When selecting limes at the grocery store, look for light green or yellow ones, if you can find them. As limes ripen on the tree, they go from dark green to yellow. But because an entire tree is harvested at once, the limes will vary in ripeness. Avoid dark green limes; they are not ripe, and they don’t ripen any further once they’ve been picked.

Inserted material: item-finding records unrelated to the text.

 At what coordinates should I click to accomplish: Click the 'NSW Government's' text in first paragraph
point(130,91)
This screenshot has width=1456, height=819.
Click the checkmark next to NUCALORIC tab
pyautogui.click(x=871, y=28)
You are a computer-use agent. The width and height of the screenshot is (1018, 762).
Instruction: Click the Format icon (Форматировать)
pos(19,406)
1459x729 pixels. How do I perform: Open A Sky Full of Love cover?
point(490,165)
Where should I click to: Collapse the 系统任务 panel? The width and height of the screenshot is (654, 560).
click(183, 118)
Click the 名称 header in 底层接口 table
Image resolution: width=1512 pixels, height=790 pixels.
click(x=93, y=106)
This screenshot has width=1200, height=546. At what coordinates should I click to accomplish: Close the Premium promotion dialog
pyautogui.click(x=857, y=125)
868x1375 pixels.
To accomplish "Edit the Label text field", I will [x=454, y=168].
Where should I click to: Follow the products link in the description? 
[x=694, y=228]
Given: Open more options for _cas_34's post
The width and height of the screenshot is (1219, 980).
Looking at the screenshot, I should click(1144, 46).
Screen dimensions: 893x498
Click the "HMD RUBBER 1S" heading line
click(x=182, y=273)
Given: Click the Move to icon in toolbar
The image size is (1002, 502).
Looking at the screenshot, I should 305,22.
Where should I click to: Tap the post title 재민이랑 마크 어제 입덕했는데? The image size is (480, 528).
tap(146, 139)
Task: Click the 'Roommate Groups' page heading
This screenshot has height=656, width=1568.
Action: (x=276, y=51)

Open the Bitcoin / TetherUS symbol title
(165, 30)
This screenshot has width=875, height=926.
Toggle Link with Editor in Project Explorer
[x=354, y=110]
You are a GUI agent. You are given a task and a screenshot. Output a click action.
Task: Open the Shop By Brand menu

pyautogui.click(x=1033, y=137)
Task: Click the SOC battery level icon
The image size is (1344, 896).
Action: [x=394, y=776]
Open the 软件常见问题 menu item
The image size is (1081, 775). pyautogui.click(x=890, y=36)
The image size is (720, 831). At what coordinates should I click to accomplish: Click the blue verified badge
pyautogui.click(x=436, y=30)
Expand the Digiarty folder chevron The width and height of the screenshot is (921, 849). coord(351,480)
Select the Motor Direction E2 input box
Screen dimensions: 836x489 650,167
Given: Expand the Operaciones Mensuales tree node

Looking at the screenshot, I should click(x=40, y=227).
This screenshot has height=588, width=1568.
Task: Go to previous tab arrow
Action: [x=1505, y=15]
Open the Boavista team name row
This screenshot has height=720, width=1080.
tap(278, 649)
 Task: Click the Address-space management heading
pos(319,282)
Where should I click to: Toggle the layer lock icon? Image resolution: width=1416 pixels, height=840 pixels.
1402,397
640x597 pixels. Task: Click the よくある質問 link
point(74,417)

Another clue to the ripeness of a lime is the texture of the peel. You’ll find that lighter-colored limes also have smoother peels. Finally, give your chosen limes a gentle squeeze. They should give a bit, similar to avocados.

Where to Store Limes

If you buy limes the same day you plan to use them, or if you’ll use them within the next day or two, leave them on the counter. But if you’d like to store them longer, put your limes in the refrigerator. On Food52, a citrus grower explains that once limes are harvested, they’re refrigerated for transport. Repeated temperature fluctuations aren’t good for fruit, so try not to move limes back and forth between the refrigerator and counter.

However, don’t try to juice limes straight from the refrigerator. Instead, take them out a day in advance and let them warm up a bit first. They’ll yield more juice, and they’ll taste better too. You can also freeze any leftover juice and store it for several months.

Sweet and Savory Lime Recipes

Are you ready to start juicing and zesting those limes you've carefully chosen and stored? A grater or zester, especially ones from Microplane, will come in handy. If you're juicing only a single lime or two, stick with a manual tool like the OXO Good Grips Citrus Squeezer, rather than getting out an electric juicer.

A grater or zester, especially ones from Microplane, will come in handy when zesting limes.

Cherry Limeade

If you’ve never tried cherry limeade at Sonic, you’re in for a treat. Pour a two-liter bottle of lemon lime soda (pick your favorite brand, and it can be diet or regular) into a punch bowl. Then add a cup of fresh lime juice, a cup of sugar, and a jar of maraschino cherries, including the juice. Thinly slice a lime and add it to the bowl. While you can serve from a pitcher, a punch bowl makes it easier to evenly distribute cherries and lime slices.

Cilantro Lime Black Bean Rice

This recipe from Julia’s Album makes a perfect side dish for any Mexican feast. It’s not vegetarian because the rice is cooked in chicken broth, but you can use vegetable broth if you prefer. Be sure to add minced garlic and salt to the rice when you cook it. Then stir lime juice, black beans, and fresh chopped cilantro into the cooked rice. Taste the finished dish and add more salt or lime juice as needed.

Grilled Lime Garlic Shrimp

Lime pairs beautifully with shrimp. This recipe from Serious Eats is as simple as they come, but it looks delicious. First, zest and juice three limes. Then combine the zest and juice with minced garlic, olive oil, salt, and pepper. Marinate the shrimp for half an hour while you soak your wooden skewers. Skewer the shrimp, and grill or broil the skewers for a few minutes on each side. The recipe calls for fresh basil, but we’re inclined to chop fresh cilantro to sprinkle on top.

Garlic Lime Oven Baked Salmon

We love grilled salmon, but it’s just as delicious when baked, especially when you add some zip with lime juice, lime zest, minced garlic, and as much jalapeno as your palate can handle. This recipe from A Spicy Perspective comes together in a snap. Simply combine olive oil with the other ingredients we already mentioned, and drizzle the mixture over a filet of salmon on a baking tray. To make cleanup easy, use a piece of parchment paper under the salmon to catch drippings.

Lime Pie With Coconut Macadamia Crust

There are countless key lime pie recipes out there, and they are delicious, no doubt. But this recipe from Spicy Southern Kitchen grabbed our attention immediately. The crust includes the essential graham cracker crumbs, along with chopped macadamia nuts and shredded coconut. The rich, creamy filling gets its tangy flavor from lime zest and lime juice. The whipped cream on top gets an extra boost of coconut from cream of coconut. Look for it in the international section of your grocery store.